» **Istruzioni**
1. Rispondi a queste domande sull'articolo sulla Melegatti:
(a) Quanti chilometri dell'autostrada A4 Venezia-Verona vengono menzionati?
(b) Quale marchio milanese fu salvato dallo Stato nella stagione delle Partecipazioni statali?
(c) Tra quali vigneti ha messo radici l'azienda?
2. Trascrivi fedelmente il passo dell'articolo sulla Melegatti compreso tra "VERONA. La favola" e "più importanti d’Europa.", estremi inclusi.

Melegatti, la favola di Natale: al lavoro per sfornare pandori dopo il rischio chiusura

Gli operai: «Segnale preciso, i marchi italiani del “food” si possono salvare» 

VERONA. La favola di Natale l’ha scritta la Melegatti, risorta dalle ceneri con l’eterno elisir della società veneta: l’etica del lavoro, il patto tra operai e imprenditori che nel giro di quarant’anni ha trasformato i cento chilometri della A4 Venezia-Verona in uno dei distretti industriali più importanti d’Europa.

Tra le fabbriche e i vigneti di Soave e Recioto, ha messo solide radici poi sono arrivate Bauli, Dal Colle, Paluani con il Chievo di Campedelli e anche Motta, griffe milanese salvata dallo Stato nella stagione delle Partecipazioni statali.

GLI “ANGELI DEL LIEVITO”

(Voci archiviate di una raccolta)
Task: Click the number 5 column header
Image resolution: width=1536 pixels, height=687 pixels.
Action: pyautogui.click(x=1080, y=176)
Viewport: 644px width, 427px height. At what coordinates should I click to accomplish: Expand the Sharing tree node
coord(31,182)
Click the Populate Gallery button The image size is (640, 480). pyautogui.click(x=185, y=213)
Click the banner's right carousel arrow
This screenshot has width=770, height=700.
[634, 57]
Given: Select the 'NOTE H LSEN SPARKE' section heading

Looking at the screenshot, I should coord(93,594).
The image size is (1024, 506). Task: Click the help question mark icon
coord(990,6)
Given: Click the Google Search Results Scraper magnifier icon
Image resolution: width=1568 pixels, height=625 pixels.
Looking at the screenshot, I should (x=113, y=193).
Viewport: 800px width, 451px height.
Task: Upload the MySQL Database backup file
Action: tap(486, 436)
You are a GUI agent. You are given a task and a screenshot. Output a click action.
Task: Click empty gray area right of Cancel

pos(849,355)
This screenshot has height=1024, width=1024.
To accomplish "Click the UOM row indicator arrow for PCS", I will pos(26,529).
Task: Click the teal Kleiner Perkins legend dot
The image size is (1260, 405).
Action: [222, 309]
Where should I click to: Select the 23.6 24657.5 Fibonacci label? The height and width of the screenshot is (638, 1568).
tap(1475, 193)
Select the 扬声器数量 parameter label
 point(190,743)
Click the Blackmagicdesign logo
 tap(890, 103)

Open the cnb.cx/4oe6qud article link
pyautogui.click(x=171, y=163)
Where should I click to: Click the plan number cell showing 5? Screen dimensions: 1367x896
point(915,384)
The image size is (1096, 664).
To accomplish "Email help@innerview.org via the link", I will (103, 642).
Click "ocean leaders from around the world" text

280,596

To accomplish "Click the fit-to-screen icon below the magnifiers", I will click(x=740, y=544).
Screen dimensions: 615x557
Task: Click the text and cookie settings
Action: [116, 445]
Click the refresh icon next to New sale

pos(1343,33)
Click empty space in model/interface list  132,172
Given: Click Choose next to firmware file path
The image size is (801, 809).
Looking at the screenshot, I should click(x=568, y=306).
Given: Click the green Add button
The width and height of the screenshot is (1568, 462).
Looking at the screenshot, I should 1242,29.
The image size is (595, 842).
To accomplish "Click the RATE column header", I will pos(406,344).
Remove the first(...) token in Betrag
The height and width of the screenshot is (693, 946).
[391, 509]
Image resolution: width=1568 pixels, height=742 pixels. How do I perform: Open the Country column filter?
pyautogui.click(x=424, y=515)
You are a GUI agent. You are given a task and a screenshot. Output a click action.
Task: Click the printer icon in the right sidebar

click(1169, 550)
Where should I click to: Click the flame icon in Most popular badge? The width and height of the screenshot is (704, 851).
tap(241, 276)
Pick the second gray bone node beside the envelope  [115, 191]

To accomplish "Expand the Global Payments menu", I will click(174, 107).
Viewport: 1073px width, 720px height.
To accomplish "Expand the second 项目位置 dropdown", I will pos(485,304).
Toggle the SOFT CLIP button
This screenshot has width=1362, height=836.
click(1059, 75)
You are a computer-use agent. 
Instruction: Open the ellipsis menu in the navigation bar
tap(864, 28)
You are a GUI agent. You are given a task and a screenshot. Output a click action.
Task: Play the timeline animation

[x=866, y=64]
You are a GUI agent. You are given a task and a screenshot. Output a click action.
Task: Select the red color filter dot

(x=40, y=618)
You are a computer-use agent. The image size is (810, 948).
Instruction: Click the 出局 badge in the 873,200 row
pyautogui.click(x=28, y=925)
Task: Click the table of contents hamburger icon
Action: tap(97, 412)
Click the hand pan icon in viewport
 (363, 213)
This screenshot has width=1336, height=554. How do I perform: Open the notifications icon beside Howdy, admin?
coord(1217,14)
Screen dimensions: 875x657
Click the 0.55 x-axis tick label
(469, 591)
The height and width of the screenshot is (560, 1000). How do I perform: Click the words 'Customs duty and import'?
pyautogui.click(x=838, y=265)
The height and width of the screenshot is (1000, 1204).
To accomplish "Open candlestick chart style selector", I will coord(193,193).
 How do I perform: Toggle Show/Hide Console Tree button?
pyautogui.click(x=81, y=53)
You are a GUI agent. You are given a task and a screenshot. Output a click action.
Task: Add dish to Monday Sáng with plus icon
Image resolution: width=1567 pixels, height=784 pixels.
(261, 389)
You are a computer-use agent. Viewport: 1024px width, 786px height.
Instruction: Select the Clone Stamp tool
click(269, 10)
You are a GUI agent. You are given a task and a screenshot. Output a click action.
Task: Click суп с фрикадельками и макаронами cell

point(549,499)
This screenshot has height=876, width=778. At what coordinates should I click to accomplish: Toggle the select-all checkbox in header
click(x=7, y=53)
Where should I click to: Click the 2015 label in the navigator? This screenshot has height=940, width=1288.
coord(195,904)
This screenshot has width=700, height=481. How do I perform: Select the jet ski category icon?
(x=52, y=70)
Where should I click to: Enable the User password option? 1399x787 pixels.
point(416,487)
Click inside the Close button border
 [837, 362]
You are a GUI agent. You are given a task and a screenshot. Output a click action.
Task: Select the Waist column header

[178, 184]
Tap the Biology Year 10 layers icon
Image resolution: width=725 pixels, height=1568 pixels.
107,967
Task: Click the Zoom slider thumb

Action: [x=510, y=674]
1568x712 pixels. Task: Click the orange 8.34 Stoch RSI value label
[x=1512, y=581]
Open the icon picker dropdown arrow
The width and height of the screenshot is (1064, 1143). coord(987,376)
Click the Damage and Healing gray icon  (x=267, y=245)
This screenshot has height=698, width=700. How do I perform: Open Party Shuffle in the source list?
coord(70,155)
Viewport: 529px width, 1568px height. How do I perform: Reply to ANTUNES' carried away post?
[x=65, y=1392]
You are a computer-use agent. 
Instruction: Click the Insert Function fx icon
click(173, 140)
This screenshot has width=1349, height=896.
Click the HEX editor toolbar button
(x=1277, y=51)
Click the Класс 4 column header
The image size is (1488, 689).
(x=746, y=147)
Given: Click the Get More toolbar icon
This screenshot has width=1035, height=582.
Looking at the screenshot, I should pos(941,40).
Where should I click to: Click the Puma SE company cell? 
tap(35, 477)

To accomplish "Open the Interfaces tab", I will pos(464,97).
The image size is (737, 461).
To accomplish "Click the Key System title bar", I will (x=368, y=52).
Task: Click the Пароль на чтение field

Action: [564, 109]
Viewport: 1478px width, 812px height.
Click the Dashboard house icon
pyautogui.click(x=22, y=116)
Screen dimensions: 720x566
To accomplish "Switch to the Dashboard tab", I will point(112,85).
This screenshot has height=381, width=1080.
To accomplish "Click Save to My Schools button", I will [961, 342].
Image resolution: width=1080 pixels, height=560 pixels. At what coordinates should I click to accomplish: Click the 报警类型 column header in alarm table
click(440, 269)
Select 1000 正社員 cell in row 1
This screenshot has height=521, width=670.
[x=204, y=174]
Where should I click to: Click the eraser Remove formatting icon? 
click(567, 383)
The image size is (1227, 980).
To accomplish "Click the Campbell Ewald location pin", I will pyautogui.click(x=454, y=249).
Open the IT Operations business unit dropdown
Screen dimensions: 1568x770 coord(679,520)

» **Soluzioni dei compiti**
1.
(a) Cento chilometri.
(b) Motta.
(c) Soave e Recioto.

2.
VERONA. La favola di Natale l’ha scritta la Melegatti, risorta dalle ceneri con l’eterno elisir della società veneta: l’etica del lavoro, il patto tra operai e imprenditori che nel giro di quarant’anni ha trasformato i cento chilometri della A4 Venezia-Verona in uno dei distretti industriali più importanti d’Europa.